In 1871, Milne became principal of what had been planned four years before as Wadsworth Normal and Training School, and officially opened it in Geneseo, N.Y. as the Geneseo Normal and Training School. While at Geneseo, Milne was instrumental in the founding of the Delphic Society (which later became the Delphic Fraternity.) Milne was on the faculty of what is today the State University of New York at Brockport before his principalship at Geneseo.

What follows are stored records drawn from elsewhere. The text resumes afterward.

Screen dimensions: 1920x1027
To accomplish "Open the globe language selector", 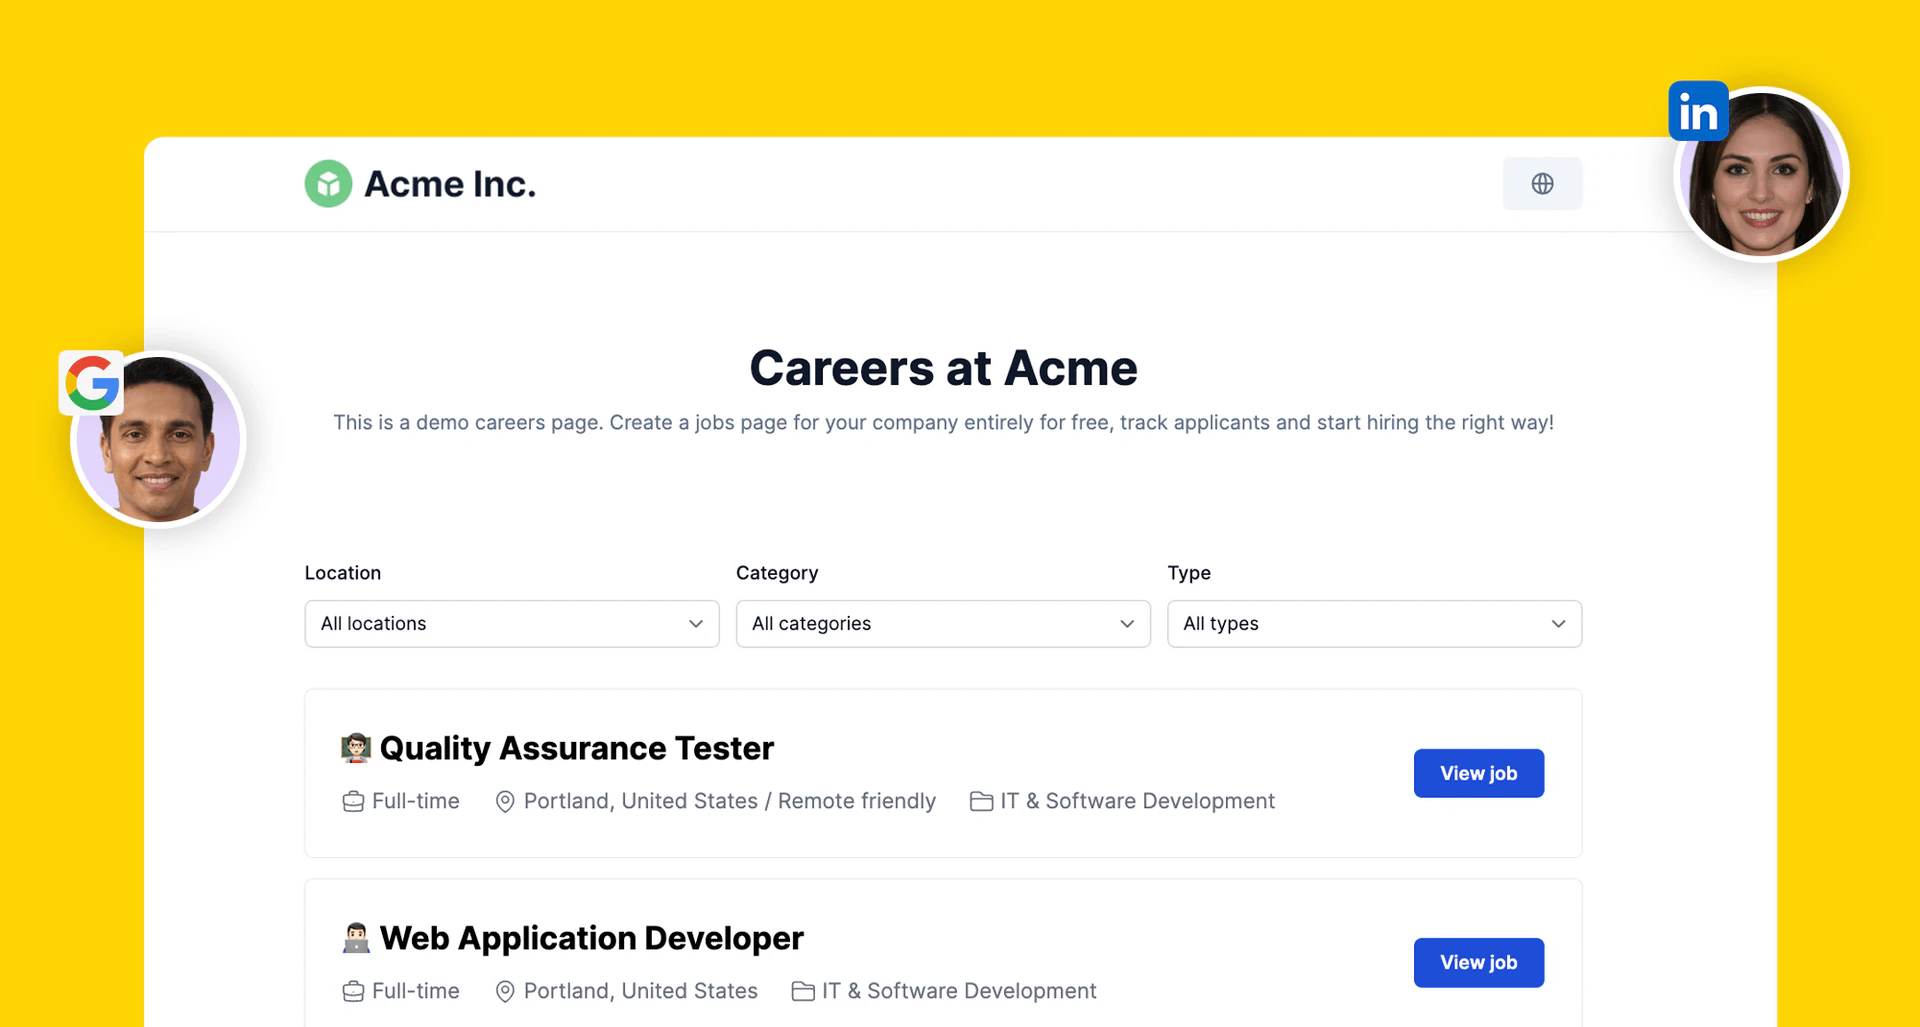I will (1542, 184).
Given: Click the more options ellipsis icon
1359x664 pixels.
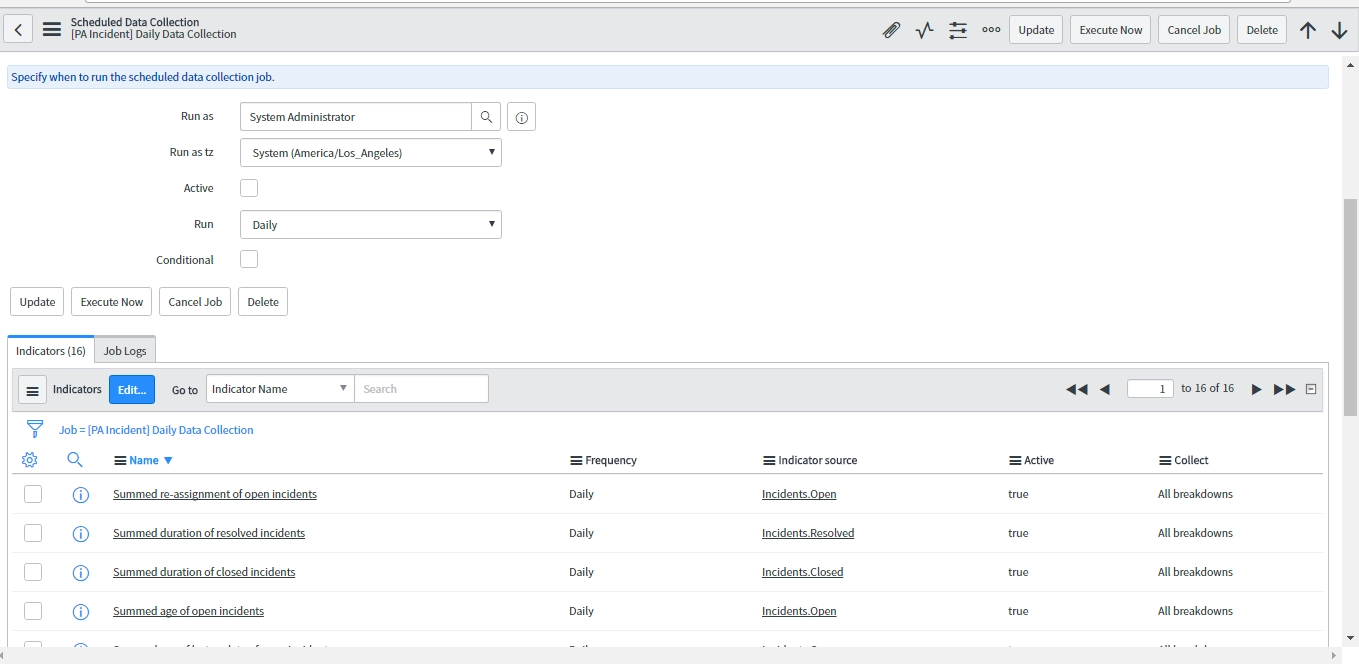Looking at the screenshot, I should pos(990,30).
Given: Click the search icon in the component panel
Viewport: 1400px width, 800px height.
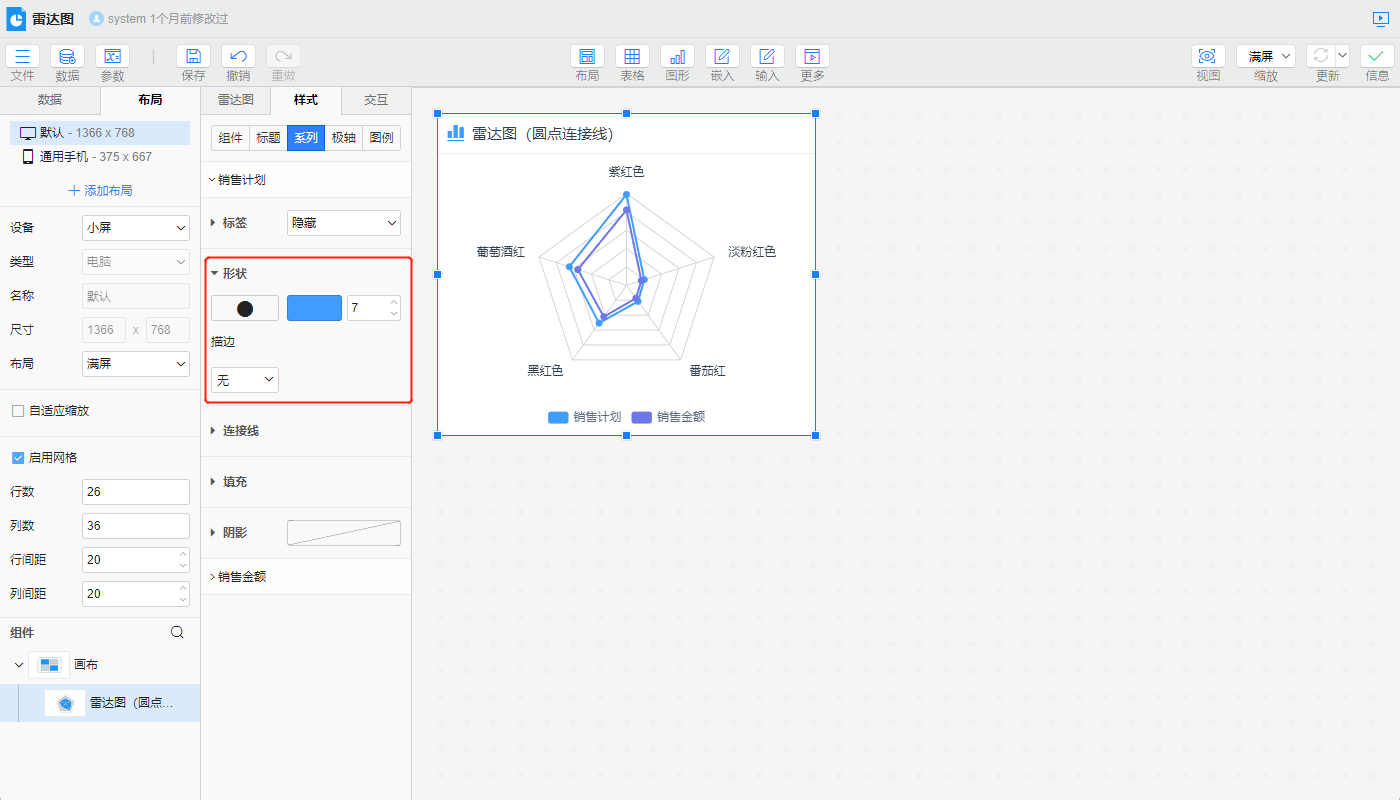Looking at the screenshot, I should tap(177, 632).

He held his Ph.D. by October 1874, when he was ordained an elder of the town's Central Presbyterian Church. He also held an LL.D. degree in 1880, when, in March, that church and the First Presbyterian Church of Geneseo Village united to form the Presbyterian Church of Geneseo Village. He and the other elders of the two churches became the 12 elders of the united church, and in September he was elected as one of its 6 trustees, and also became one of three superintendents of its Sunday school. He continued as an elder and trustee at least into 1887. In 1889 Milne was succeeded as head of Geneseo Normal and Training School by his brother John M. Milne.

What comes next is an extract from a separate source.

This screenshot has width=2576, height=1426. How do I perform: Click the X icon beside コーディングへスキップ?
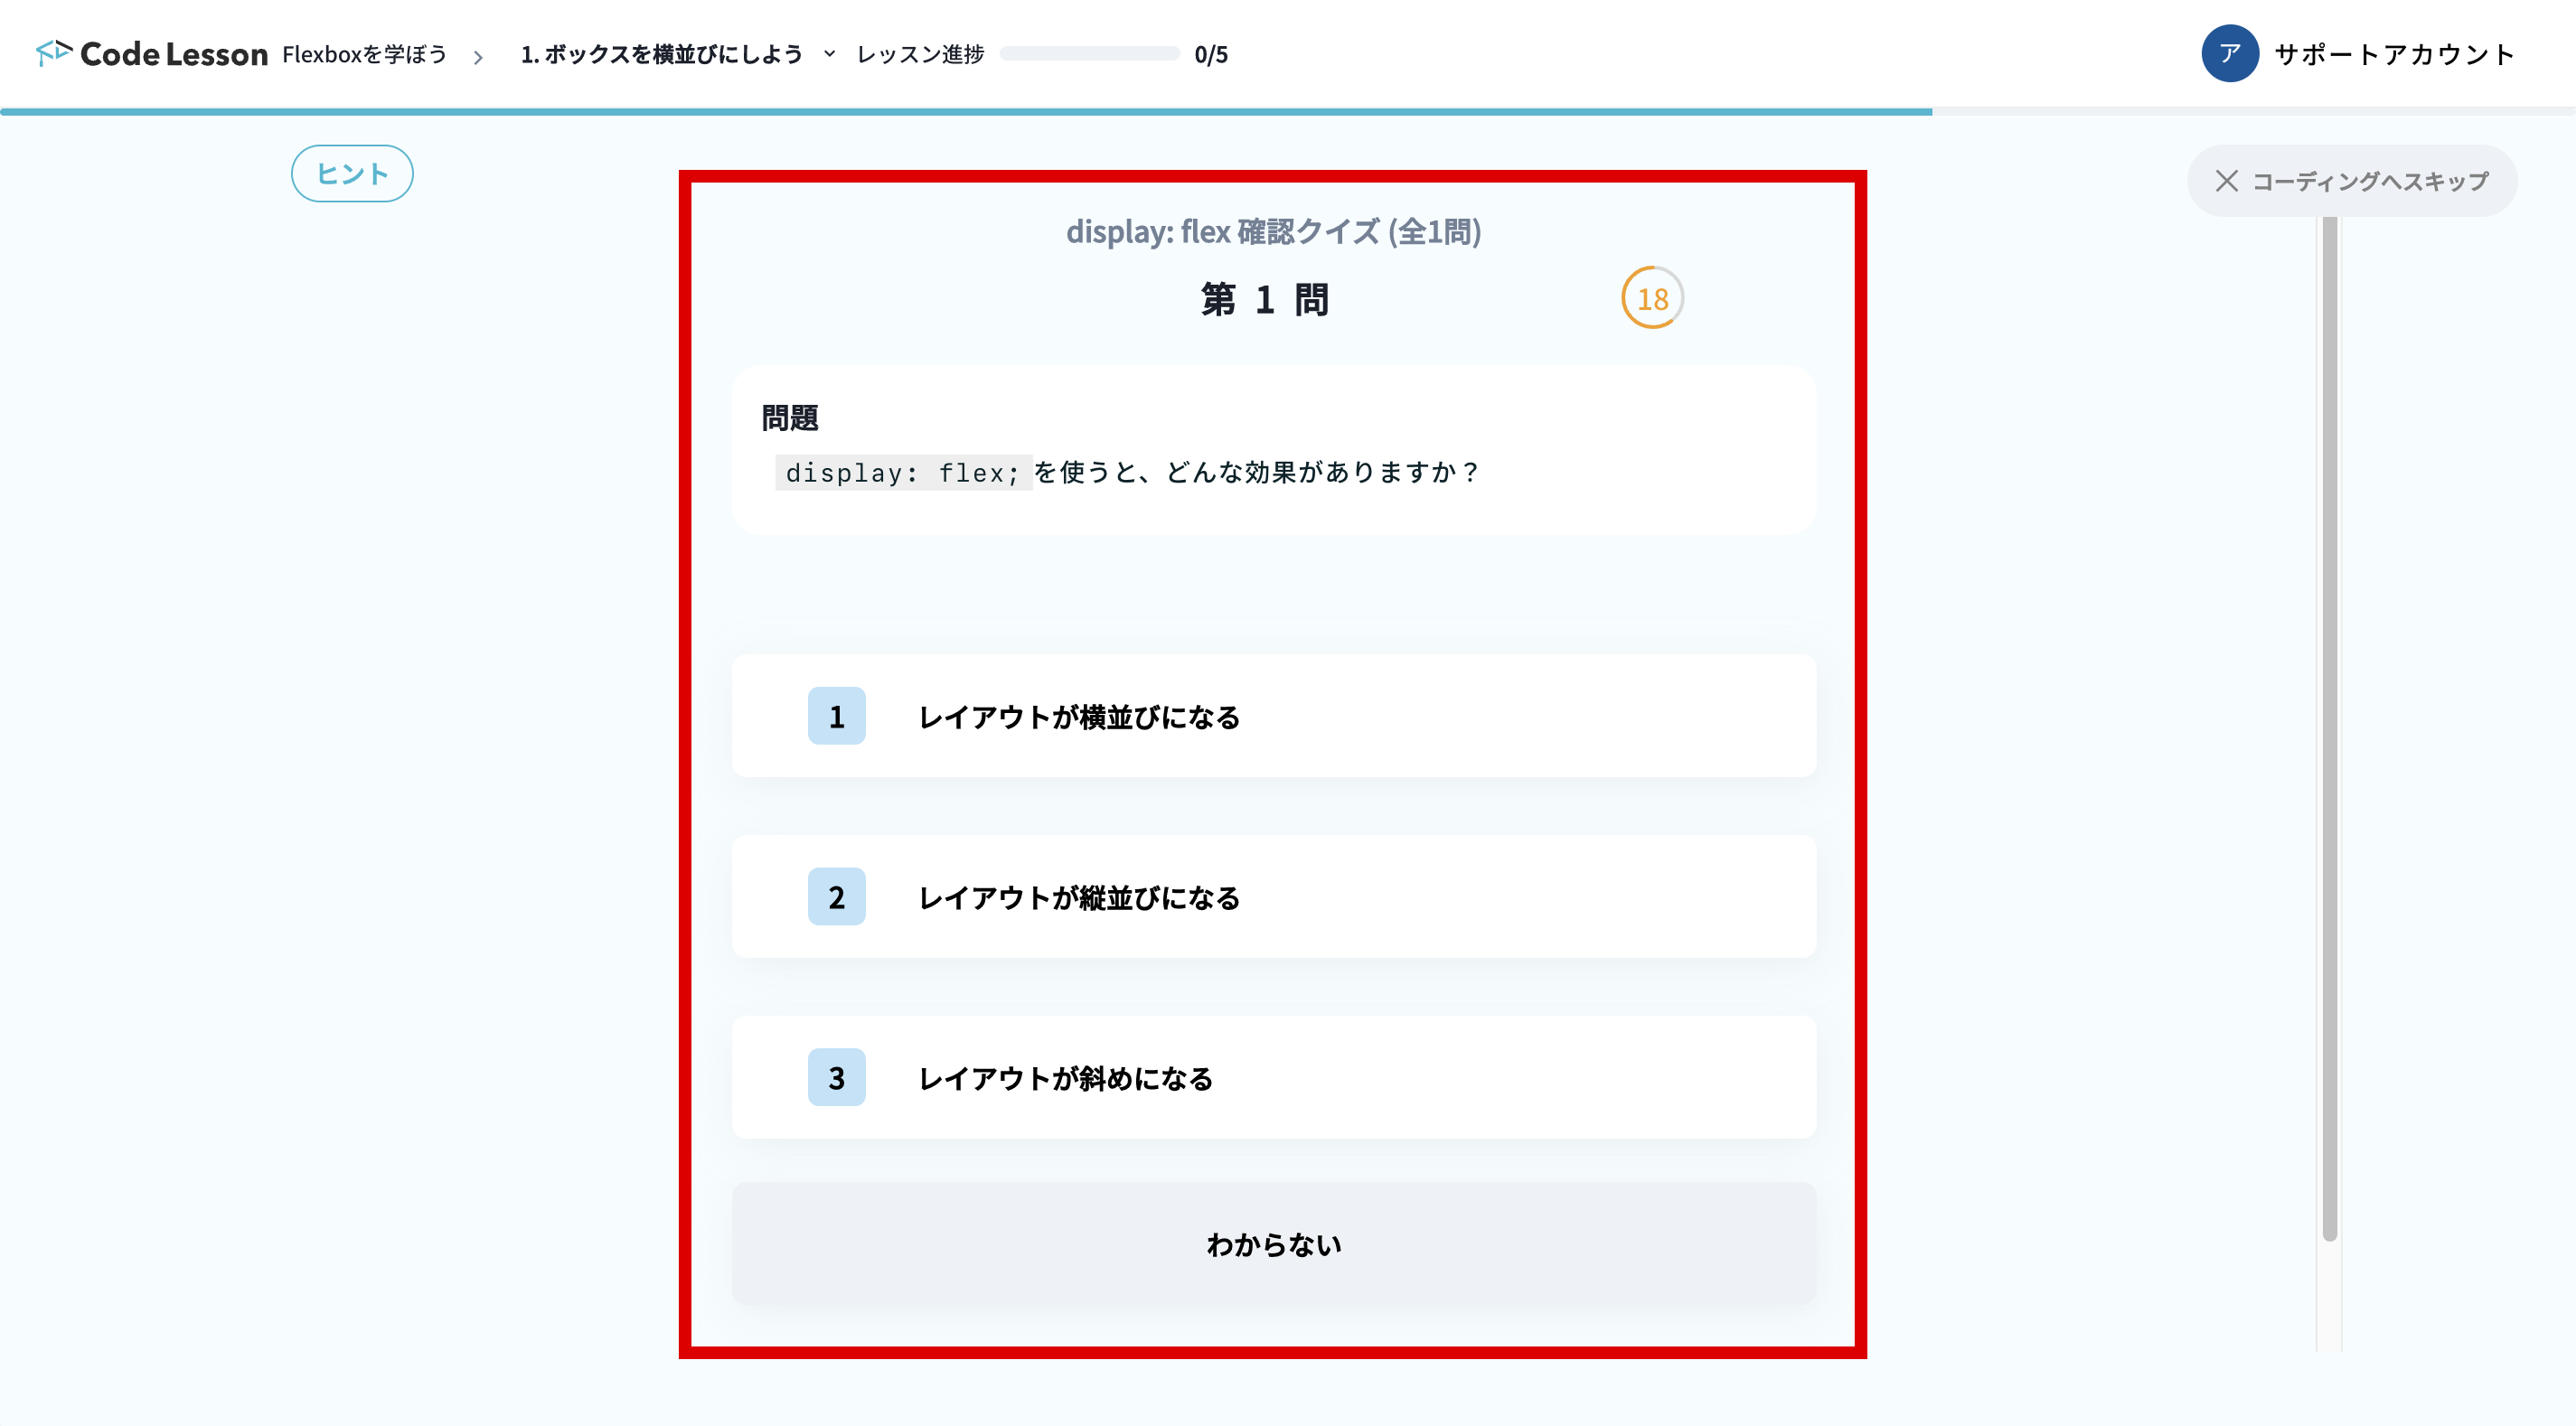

In 1889 Milne took the presidency of New York State Normal School at Albany, overseeing development of its mission, as reflected in its name changes to New York State Normal College in 1890, and to New York State College for Teachers in 1914. He died later that year on September 4 at Bethlehem, New Hampshire of a heart ailment. He was buried in Albany, NY.

The institution's early American practice-teaching school was named The Milne School after him, and after the school's closing in 1977, the building has continued, in its new roles, to be called Milne Hall. He was also memorialized—jointly with his brother John M. Milne, who had followed him as president at Geneseo—by the naming of the Milne Library, in 1966, as part of the institution that by then had the name State University College at Geneseo.

== Publications ==

Milne was the author of an extensive mathematics curriculum, with multiple editions, including the following texts and ancillary materials:
- The practical arithmetic on the inductive plan including oral and written exercises: Inductive Series (1878)
- Basic methods of teaching (1882)
- High school algebra: embracing a complete course for high schools and academies (c. 1892)
- Standard Arithmetic: embracing a complete course for schools and academies (c.1892 & 1895)
- Elements of arithmetic for primary and intermediate classes in public and private schools (c. 1893)
• Key to Milne's High School Algebra (1893)
- Elements of algebra: a course for grammar schools and beginners in public and private schools (c. 1894)
- A mental arithmetic (1897)
- Key to Milne's Plane and solid geometry (1899)
• Academic Algebra (1901)
• Advanced Algebra (1901, 1902)
- High school algebra, embracing a complete course for high schools and academies (1906)
- Progressive Arithmetic - First Book - Authorized By the Minister of Education for Use in British Columbia (1912)
• Progressive Arithmetic - Third Book (1906)
- Standard algebra, revised (1914)
- Milne's New York State Arithmetic - Without Answers: First Book (1914 & 1918)
- Milne's New York State Arithmetic - Second Book (1914)
Revision of, for instance, his First course in algebra was continued after his death by Walter F. Downey, as the Milne-Downey ... texts.